Delver: Living Inventory System

The Living Inventory system puts a timer on items sold to a LIS-equipped store; if the timer expires before anyone purchases the item, the item disappears and the shopkeeper is paid most of what it would have sold for (between 50 and 100%), simulating normal buying, selling, and haggling action amongst villagers. The amount of time provided is random but player-dependent, to a minimum of one hour and a maximum of 72 hours.

Living Inventory also allots a limited amount of space for shopkeeper storage and sale space. For example, the Tinker begins with one hundred 'inventory slots' to store his purchases, and twenty 'shop slots' for the items shown to customers at any given time. LIS Shopkeepers have an AI setting that controls how they sort inventory - the Tinker, for his part, tends to list the least-recently-acquired items first so as to help move his inventory faster.
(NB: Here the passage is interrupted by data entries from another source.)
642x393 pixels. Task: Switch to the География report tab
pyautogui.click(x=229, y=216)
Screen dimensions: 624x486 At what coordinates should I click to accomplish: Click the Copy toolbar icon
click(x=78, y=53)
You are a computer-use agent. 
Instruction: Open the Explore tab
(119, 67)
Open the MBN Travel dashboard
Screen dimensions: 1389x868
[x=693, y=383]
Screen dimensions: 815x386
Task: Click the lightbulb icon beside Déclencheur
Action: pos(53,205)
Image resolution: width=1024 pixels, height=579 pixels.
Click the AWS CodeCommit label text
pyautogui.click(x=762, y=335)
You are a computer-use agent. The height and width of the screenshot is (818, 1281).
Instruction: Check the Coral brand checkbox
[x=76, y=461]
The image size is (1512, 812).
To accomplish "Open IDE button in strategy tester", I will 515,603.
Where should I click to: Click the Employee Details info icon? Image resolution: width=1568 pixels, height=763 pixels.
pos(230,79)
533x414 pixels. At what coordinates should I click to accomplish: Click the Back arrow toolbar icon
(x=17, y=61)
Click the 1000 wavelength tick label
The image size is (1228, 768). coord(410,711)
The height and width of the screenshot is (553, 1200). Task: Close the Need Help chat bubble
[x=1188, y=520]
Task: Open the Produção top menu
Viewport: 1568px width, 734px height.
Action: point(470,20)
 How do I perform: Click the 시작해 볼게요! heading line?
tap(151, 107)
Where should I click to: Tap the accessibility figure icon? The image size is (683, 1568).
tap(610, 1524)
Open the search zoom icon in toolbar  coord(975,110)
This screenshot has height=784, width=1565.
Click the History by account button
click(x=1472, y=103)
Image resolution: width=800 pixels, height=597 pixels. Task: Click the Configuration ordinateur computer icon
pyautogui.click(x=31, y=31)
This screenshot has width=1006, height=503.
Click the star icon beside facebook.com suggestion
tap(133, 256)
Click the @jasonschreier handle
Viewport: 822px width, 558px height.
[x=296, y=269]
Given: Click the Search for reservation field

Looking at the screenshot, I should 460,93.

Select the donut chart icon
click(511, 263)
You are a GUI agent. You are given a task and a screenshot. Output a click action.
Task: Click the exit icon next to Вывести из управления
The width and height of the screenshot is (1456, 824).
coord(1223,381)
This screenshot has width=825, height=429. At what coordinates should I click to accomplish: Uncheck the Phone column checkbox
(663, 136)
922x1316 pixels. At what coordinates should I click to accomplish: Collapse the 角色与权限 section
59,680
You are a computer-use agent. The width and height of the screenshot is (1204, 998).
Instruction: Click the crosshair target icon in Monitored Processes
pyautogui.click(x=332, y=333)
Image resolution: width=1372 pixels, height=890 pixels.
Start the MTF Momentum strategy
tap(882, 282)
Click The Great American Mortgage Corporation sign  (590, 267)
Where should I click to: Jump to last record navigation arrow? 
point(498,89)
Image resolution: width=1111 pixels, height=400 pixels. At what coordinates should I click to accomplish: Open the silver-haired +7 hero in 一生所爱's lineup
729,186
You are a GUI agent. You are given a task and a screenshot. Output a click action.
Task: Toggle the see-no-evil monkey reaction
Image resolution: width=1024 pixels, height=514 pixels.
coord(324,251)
There is also a Global Living Inventory, which is used to stockpile items with which to repopulate store inventories that have grown stale or become unused by PCs. The Global Living Inventory can hold up to ten times the amount of the largest available store, and also uses timers; when an item 'times out' of a store's Living Inventory, there is a chance that it will instead wind up in the Global Living Inventory. In turn, if something times out of a store's Living Inventory and there are less items left in the Inventory than can fit in the storefront, a random item from the Global Living Inventory may be sold to the shopkeeper to fill that gap.